[start of Selected extract]

Simple enough question. Why not use a 741 op-amp in a target circuit or anyone's target circuit? What are the reasons not to use it? What might be the reasons to still choose this part?
8 Answers
There are many good reasons not to use the 1968-vintage LM741: -
- Minimum recommended power supply rails are +/- 10 volts
- Modern op-amps have power supplies that can be as low as 0.9 volts.
- Input voltage range is typically from -Vs + 2 volt to +Vs - 2 volt
- Modern op-amps can be chosen that are rail-to-rail
- Input offset voltage is typically 1 mV (5 mV maximum)
- Modern op-amps can easily be as low as a few micro volts and have low drift.
- Input offset current is typically 20 nA (200 nA maximum)
- Modern op-amps are commonly available that are less than 100 pA
- Input bias current is typically 80 nA (500 nA maximum)
- Modern op-amps are commonly less than 1 nA
- Input resistance is typically 2 MΩ (300 kΩ minimum)

[end of Selected extract]
[start of Entries supplied]

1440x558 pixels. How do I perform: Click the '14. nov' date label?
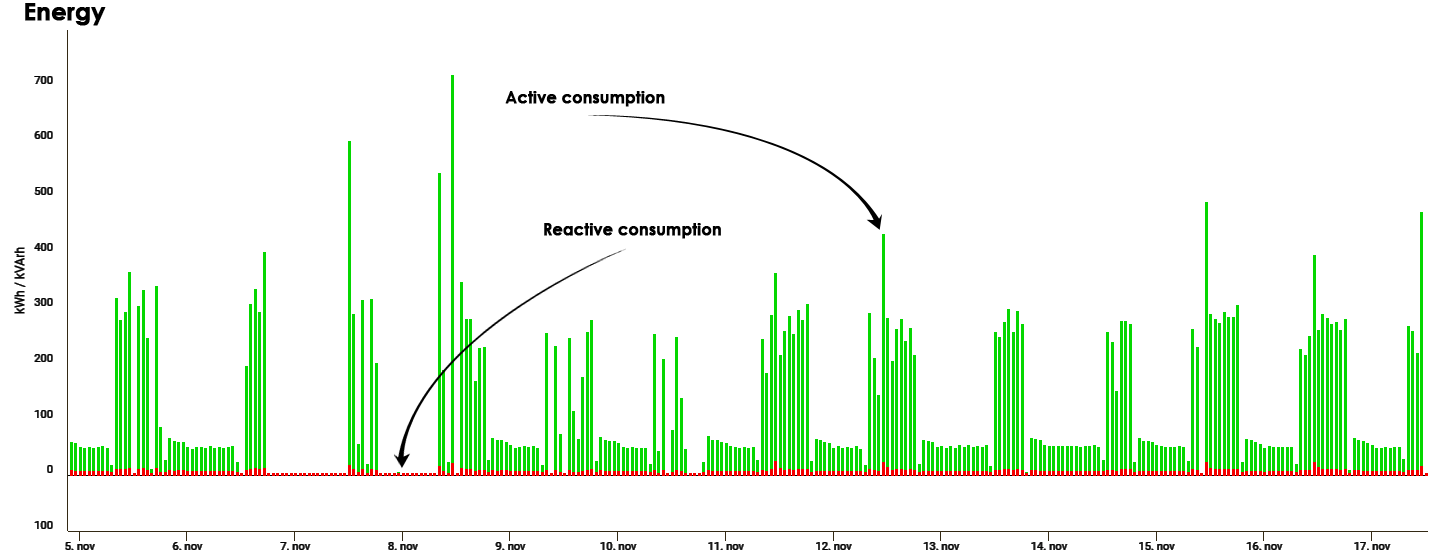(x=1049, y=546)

[end of Entries supplied]
[start of Entries supplied]

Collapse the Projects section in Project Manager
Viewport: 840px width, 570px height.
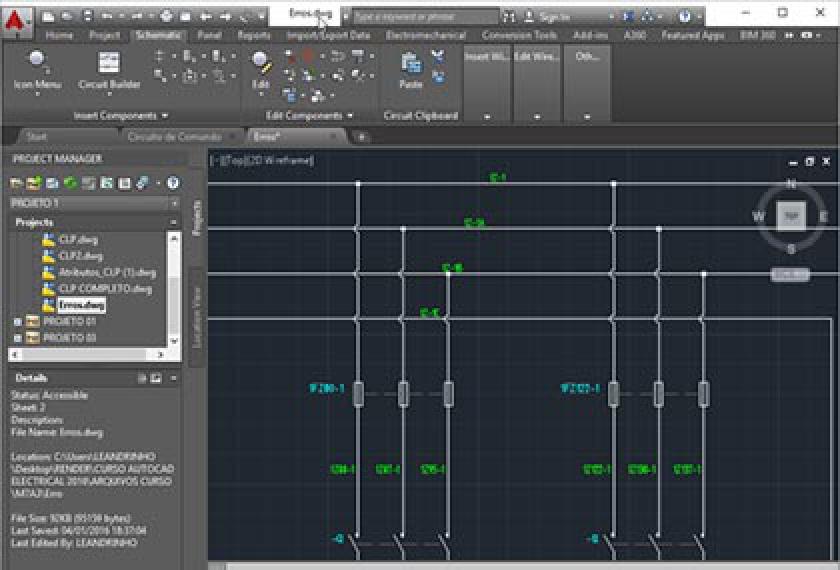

[end of Entries supplied]

_The tasks_:
- a) In the op-amp discussion, list every LM741 characteristic that is given a typical, minimum or maximum value.
- b) Reproduce the op-amp discussion from "Simple enough question." up to and including "(200 nA maximum)".
- c) Continue the op-amp discussion from the point where it stops.
The items come from a separate source and are unrelated to the op-amp discussion.

_Task responses_:
- a)
- Minimum recommended power supply rails
- Input voltage range
- Input offset voltage
- Input offset current
- Input bias current
- Input resistance

- b)
Simple enough question. Why not use a 741 op-amp in a target circuit or anyone's target circuit? What are the reasons not to use it? What might be the reasons to still choose this part?
8 Answers
There are many good reasons not to use the 1968-vintage LM741: -
- Minimum recommended power supply rails are +/- 10 volts
- Modern op-amps have power supplies that can be as low as 0.9 volts.
- Input voltage range is typically from -Vs + 2 volt to +Vs - 2 volt
- Modern op-amps can be chosen that are rail-to-rail
- Input offset voltage is typically 1 mV (5 mV maximum)
- Modern op-amps can easily be as low as a few micro volts and have low drift.
- Input offset current is typically 20 nA (200 nA maximum)

- c)
- Modern input resistance starts at hundreds of MΩ
- Typical output voltage swing is -Vs + 1 volt to +Vs - 1 volt
- Many cheap rail-to-rail op-amps get to their supplies within a few mV
- Guaranteed output voltage swing is -Vs + 3 volt to +Vs - 3 volt
- Supply current is typically 1.7 mA (2.8 mA maximum)
- Modern op-amps with this current consumption are ten times faster and better in many other ways too.
- Noise is 60 nV/sqrt(Hz) for LM348 (quad version of 741)
- GBWP is 1 MHz with a slew rate of 0.5 V/us
The LM741A is slightly better but still a dinosaur in most areas.
Things of importance that the 741 data sheet does not appear to list (and that may depend on the age and manufacturer): -
- Input offset voltage drift versus temperature
- Input offset current drift versus temperature
- Common mode rejection ratio versus frequency
- Output resistance (closed or open loop)
- Phase margin
- likeliness of latchup (and gain reversal)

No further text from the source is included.